Die ungarische Kulturszene ist beunruhigt: Denn der Präsident der Ungarischen Akademie der Künste, György Fekete, soll künftig noch mehr Macht bekommen. "Wenn diese Vorschläge Wirklichkeit werden, wird der ideologische Zwang ein totaler sein", warnt der Schauspieler Márton Gulyás. Geld werde es dann nur noch für nationalistische Arbeiten geben.

Von Stephan Ozsváth | 17.12.2015
    Der Präsident der Ungarischen Akademie der Künste (MMA), György Fekete im Gespräch mit zwei Männern
    Der Präsident der Ungarischen Akademie der Künste (MMA), György Fekete (l.) (imago/stock&people/EST&OST)
    Eklat auf der Sitzung der Ungarischen Akademie der Künste Anfang November in Budapest. Der Schauspieler Márton Gulyás versucht, dem Präsidenten der Einrichtung ein paar Fragen zu stellen. Vergeblich: Ordner führen ihn rüde ab, so rüde, dass er die Treppe des Podiums herabstürzt. Im Saal schimpft einer auf die "Judenbande", die die Veranstaltung störe.
    Hintergrund der Affäre: Nach ungarischen Medienberichten soll Akademie-Präsident György Fekete künftig noch mehr Macht bekommen. Er soll auch bei der Nationalen Kulturstiftung der starke Mann werden, mit weitreichenden Vollmachten. Márton Gulyás:
    "Wenn diese Vorschläge Wirklichkeit werden, wird der ideologische Zwang ein totaler sein. Es wird keine unabhängige Stelle geben, die Kultur in Ungarn mit Geld unterstützt. György Fekete wird das Recht haben zu entscheiden: Wer darf Geld verteilen und an wen? Und wie viel?"

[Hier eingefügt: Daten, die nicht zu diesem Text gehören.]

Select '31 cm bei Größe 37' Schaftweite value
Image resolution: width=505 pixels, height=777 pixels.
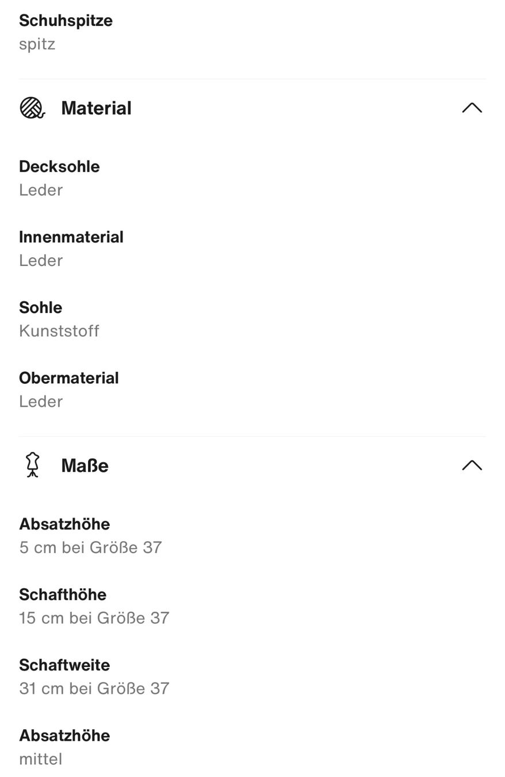tap(94, 688)
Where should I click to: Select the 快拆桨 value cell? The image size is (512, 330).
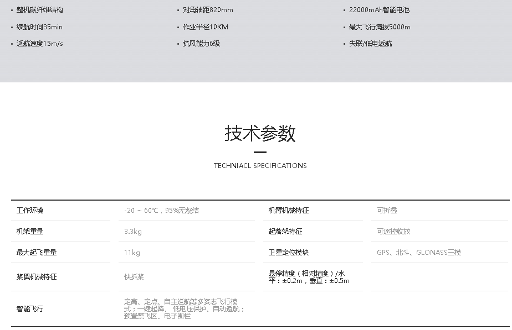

    Nationalkitsch und EU-Kritik am Theater
    Schon jetzt verfügt die Ungarische Akademie der Künste über beträchtliche Mittel: Mehr als 16 Millionen in diesem Jahr, der Etat des nächsten sieht mehr als 20 Millionen Euro vor. Und die werden nach Gesinnung vergeben. Ein Akademie-Mitglied kann nur sein, so György Fekete, "wer ein gesellschaftlich und künstlerisch anerkanntes Lebenswerk vorweisen kann. Wer ein über das normale Maß hinausgehendes Interesse am öffentlichen Leben hat. Und Nationalgefühl."
    Vor allem Letzteres spielt eine große Rolle, seit Regierungschef Viktor Orbán im Jahr 2010 die Macht übernommen hat. Die Köpfe aller wichtigen Kulturinstitutionen wurden ausgetauscht. An die Spitze des Nationaltheaters etwa kam vor zweieinhalb Jahren der aus der Ukraine stammende Attila Vidnyánszky, ein Orbán-treuer Theaterfunktionär.
    "Es wird sich alles ändern: der Tenor. Die Botschaft. Es wird in allem ein anderes Theater sein, kündigte er damals an."
    Und Vidnyánszky liefert das Gewünschte: Nationalkitsch und EU-kritische Stücke. Und als Theaterfunktionär entschied er auch mit darüber, dass die kritische Konkurrenz, freie Theaterprojekte wie Krétakör, deutlich weniger Geld bekommen. Das bringt Künstler in eine moralische Zwickmühle, so Regisseur Árpád Schilling.
    "Können wir konsequent sein, oder verraten wir unsere Prinzipien - um staatliche Förderung oder einen Staatspreis zu bekommen? Das ist eine Frage an mich, und an die ungarische Intelligenzija."
    Prinzipien gegen Geld?
    Schilling gab eine entsprechende Antwort: Die staatliche Unterstützung für sein Theaterprojekt war so lächerlich, dass Schilling sie zurück gab. Überleben kann Krétakör nur dank internationaler Engagements. Nationalismus und Fußball, das fördert Regierungschef Orbán aktiv - und mit sehr viel Geld. So entsteht ein ungutes Klima, meint Schilling:
    "Die Propagandamaschine der Regierung Orbán läuft auf "volle Kraft voraus". Seine Demagogie. Ich halte das für sehr schädlich aus Sicht des ungarischen Volkes, der ungarischen Bürger."